* _What to produce_
Copy exactly, and only, the lines from the one containing "1080x464 pixels." through the last line of the records below.

* _Source records_
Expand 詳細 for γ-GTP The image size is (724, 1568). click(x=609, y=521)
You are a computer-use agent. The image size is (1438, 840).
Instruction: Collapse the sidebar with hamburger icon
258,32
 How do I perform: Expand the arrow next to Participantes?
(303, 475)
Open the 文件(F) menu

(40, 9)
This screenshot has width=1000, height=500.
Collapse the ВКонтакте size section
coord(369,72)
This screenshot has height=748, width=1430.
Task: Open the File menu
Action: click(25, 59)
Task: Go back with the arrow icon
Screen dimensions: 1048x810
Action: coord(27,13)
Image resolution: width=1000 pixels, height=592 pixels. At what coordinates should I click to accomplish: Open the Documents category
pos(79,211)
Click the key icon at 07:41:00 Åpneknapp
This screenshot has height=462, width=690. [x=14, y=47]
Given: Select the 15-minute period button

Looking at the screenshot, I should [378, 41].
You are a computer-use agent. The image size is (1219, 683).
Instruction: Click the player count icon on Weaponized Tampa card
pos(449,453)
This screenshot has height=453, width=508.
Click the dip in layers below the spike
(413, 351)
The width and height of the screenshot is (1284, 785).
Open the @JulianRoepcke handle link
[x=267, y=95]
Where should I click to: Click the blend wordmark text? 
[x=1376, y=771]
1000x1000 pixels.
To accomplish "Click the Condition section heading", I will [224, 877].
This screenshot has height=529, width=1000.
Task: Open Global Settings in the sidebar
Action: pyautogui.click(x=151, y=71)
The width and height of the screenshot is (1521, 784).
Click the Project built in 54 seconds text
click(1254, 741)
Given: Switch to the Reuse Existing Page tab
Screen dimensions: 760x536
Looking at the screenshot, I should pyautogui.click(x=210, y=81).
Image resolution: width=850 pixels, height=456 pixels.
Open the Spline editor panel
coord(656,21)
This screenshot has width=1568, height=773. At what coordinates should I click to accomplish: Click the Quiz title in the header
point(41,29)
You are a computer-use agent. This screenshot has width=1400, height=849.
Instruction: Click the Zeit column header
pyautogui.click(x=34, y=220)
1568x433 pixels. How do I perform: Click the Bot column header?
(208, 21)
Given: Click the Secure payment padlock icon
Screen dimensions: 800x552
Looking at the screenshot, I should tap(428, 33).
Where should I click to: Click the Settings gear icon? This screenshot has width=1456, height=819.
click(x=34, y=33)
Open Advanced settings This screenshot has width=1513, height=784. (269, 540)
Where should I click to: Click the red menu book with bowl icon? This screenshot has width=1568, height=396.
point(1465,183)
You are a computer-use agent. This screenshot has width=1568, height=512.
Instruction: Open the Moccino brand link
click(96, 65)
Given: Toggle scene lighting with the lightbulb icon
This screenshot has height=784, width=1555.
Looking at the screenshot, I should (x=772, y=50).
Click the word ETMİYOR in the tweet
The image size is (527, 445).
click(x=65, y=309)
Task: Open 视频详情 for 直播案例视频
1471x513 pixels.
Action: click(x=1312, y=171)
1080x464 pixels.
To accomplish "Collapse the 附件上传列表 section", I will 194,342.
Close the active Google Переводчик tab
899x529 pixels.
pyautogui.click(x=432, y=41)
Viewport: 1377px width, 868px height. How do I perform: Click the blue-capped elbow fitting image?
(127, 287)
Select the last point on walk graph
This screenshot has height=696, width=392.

* _Response area_
1080x464 pixels.
To accomplish "Collapse the 附件上传列表 section", I will 194,342.
Close the active Google Переводчик tab
899x529 pixels.
pyautogui.click(x=432, y=41)
Viewport: 1377px width, 868px height. How do I perform: Click the blue-capped elbow fitting image?
(127, 287)
Select the last point on walk graph
This screenshot has height=696, width=392.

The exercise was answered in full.